Da wir in unserem Beispiel einen großen Datensatz mit 2000 Beobachtungen haben, würde das Dentrogramm sehr unübersichlich werden. Uns geht es hier hauptsächlich um eine Demonstration des Prinzips. Daher lassen wir ein Dentrogramm von einer Zufallsauswahl der Beobachtungen erstellen.
Erstellen Sie eine Zufallsauswahl von 50 Beobachtungen aus dem Datensatz und speichern Sie diese Auswahl in einem Datenobjekt mit Namen dd.s
Sie können hierzu beispielsweise den Befehl sample
benutzen. ?sample()
hilft, wenn Sie nicht wissen, wie der Befehl funktioniert (oder natürlich eine Suche im WWW). Sorgen Sie zusätzlich dafür, dass nur die z-standardisierten Spalten in dem Teildatensatz vorhanden sind.
s.sel <- sample(dd$id, 50)
dd.s <- dd[dd$id %in% s.sel,] %>% dplyr::select(genderf_z:sett_size_z)
Erstellen Sie eine Distanzmatrix der so ausgewählten Beobachtungen. Hierzu können Sie den Befehl dist()
benutzen. Werfen Sie einen Blick auf die Distanzmatrix.
dists <- dd.s %>% dist()
# some distances ...
dists[1:10]
## [1] 2.5549704 3.4209993 2.1251336 3.1554686 3.5273749 1.5236281 2.3142275 3.0570361 0.1973891 2.6862075
Erstellen Sie ein Dentrogramm für die 50 ausgewählten Beobachtungen. Wählen Sie dabei die Methode “Complete Linkage”. Sie können hierzu den Befehl plot()

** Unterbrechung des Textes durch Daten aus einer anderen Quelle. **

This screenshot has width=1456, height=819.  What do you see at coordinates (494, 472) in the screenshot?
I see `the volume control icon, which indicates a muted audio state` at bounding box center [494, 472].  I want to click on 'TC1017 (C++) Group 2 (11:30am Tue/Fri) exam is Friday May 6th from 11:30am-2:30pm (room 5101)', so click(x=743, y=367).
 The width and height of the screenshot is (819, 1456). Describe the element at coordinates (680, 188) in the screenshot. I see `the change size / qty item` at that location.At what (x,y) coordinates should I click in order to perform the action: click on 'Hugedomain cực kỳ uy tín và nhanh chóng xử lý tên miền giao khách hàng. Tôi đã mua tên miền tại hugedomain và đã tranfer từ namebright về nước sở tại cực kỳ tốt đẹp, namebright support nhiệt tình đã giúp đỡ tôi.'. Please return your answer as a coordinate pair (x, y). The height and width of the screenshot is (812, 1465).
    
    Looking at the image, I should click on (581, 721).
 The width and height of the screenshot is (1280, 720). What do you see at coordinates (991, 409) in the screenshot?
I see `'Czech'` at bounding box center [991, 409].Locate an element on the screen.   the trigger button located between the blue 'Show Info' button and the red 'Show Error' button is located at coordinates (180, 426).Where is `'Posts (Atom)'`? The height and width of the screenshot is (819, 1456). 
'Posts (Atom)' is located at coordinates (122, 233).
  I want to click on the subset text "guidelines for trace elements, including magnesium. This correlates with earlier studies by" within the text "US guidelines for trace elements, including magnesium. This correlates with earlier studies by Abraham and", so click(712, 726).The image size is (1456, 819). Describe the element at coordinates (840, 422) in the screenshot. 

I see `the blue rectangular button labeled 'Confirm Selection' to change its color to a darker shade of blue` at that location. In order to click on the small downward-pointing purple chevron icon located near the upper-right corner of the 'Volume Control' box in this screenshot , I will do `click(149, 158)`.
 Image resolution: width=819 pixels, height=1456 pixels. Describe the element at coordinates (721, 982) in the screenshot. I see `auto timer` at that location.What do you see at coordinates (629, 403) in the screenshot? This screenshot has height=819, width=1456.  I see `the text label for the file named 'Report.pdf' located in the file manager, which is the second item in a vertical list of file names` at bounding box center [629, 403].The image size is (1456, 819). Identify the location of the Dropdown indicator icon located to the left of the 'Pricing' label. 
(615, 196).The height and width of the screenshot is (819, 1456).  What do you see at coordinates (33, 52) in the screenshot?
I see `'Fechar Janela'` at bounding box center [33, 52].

auf das Ergebnis des Befehls hclust()
anwenden, der wiederum den Parameter method=...
verarbeiten kann. https://www.rdocumentation.org/packages/stats/versions/3.6.2/topics/hclust
plot(hclust(dists, method="complete"),ylab="Height", sub="Complete linkage")
Speichern Sie für die ausgewählten Beobachtungen die Clusterzugehörigkeit, wenn Sie eine “Höhe” von 4 als Kriterium anwenden in einer neuen Spalte namens ch_4
.
Speichern Sie außerdem die Clusterzugeörigkeit der ausgewählten Beobachtungen, wenn Sie genau 4 Cluster erhalten wollen. Geben Sie der Ergebnisspalte den Namen cn_4
.
Für beides können Sie den Befehl cutree
benutzen. Finden Sie heraus, wie das geht.
# we can get cluster membership for our observations for a specific method at a specific height
cutree(hclust(dists,method="complete"),h=5)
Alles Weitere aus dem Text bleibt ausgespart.